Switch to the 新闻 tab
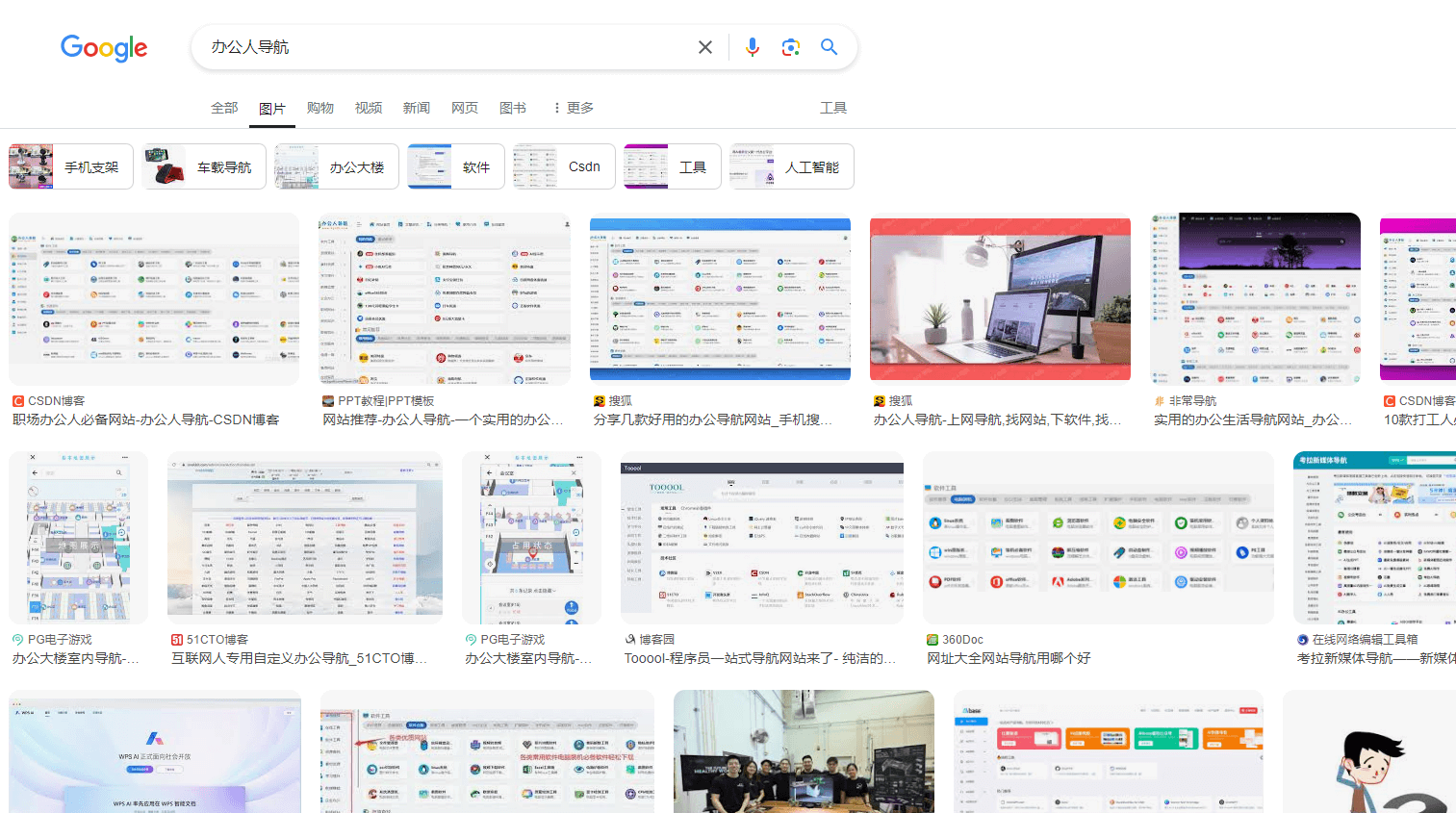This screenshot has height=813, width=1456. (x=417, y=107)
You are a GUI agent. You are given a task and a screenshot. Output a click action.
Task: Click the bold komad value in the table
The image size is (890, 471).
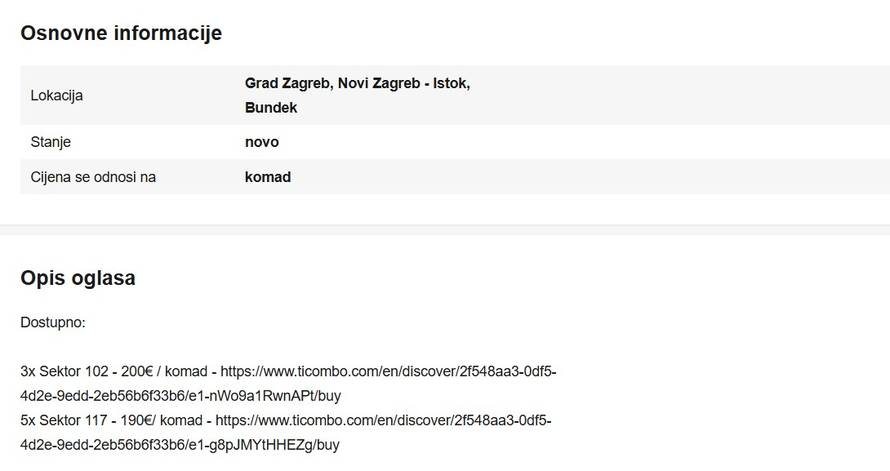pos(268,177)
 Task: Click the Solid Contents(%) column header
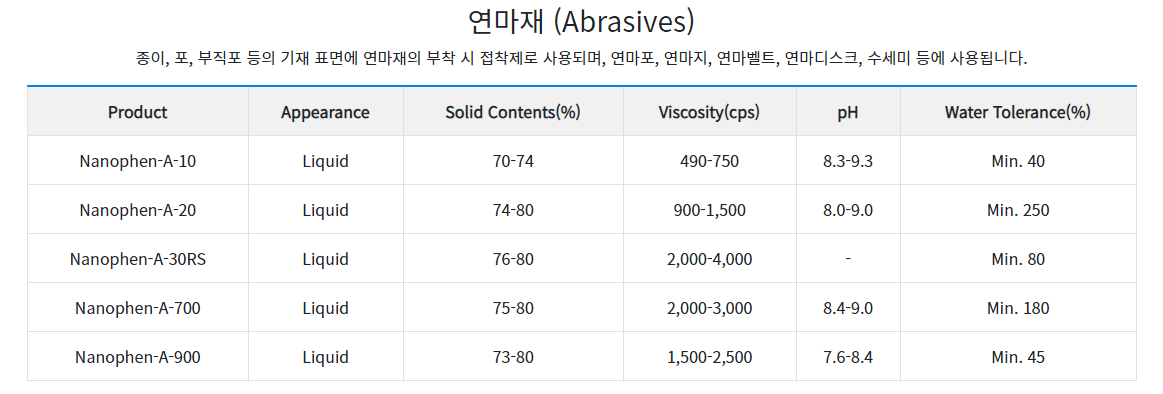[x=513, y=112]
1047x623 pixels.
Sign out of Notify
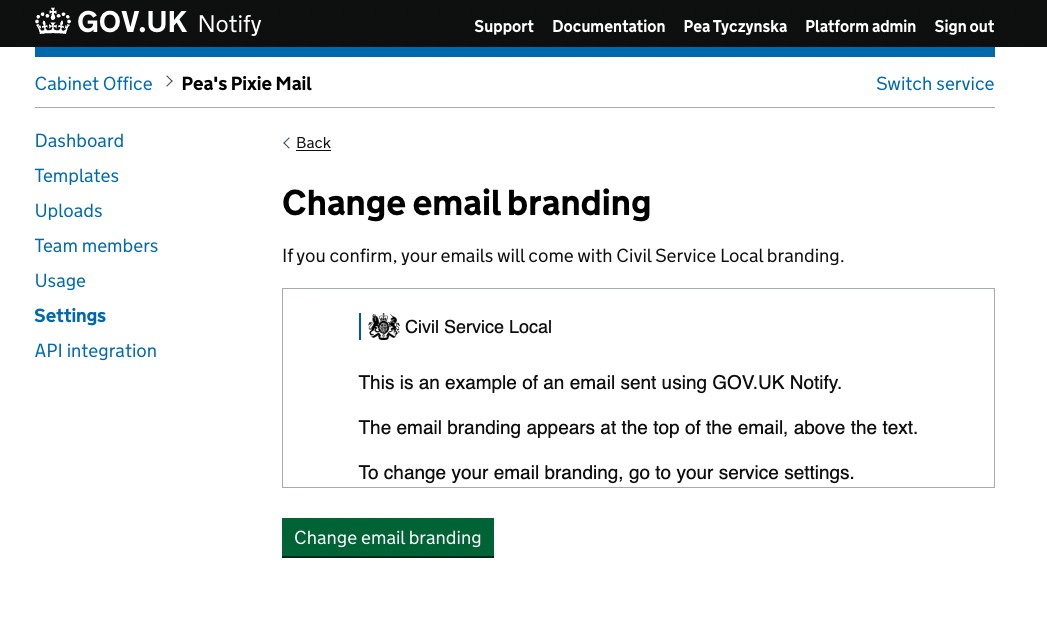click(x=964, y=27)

▶ _WORK ORDER_:
The result should be an exact copy of every entry above, with no pictures included.

▶ _RESULT FOR THIS EXERCISE_:
Switch to the 新闻 tab
This screenshot has height=813, width=1456. (x=417, y=107)
You are a GUI agent. You are given a task and a screenshot. Output a click action.
Task: Click the bold komad value in the table
The image size is (890, 471).
pos(268,177)
 Task: Click the Solid Contents(%) column header
[x=513, y=112]
1047x623 pixels.
Sign out of Notify
click(x=964, y=27)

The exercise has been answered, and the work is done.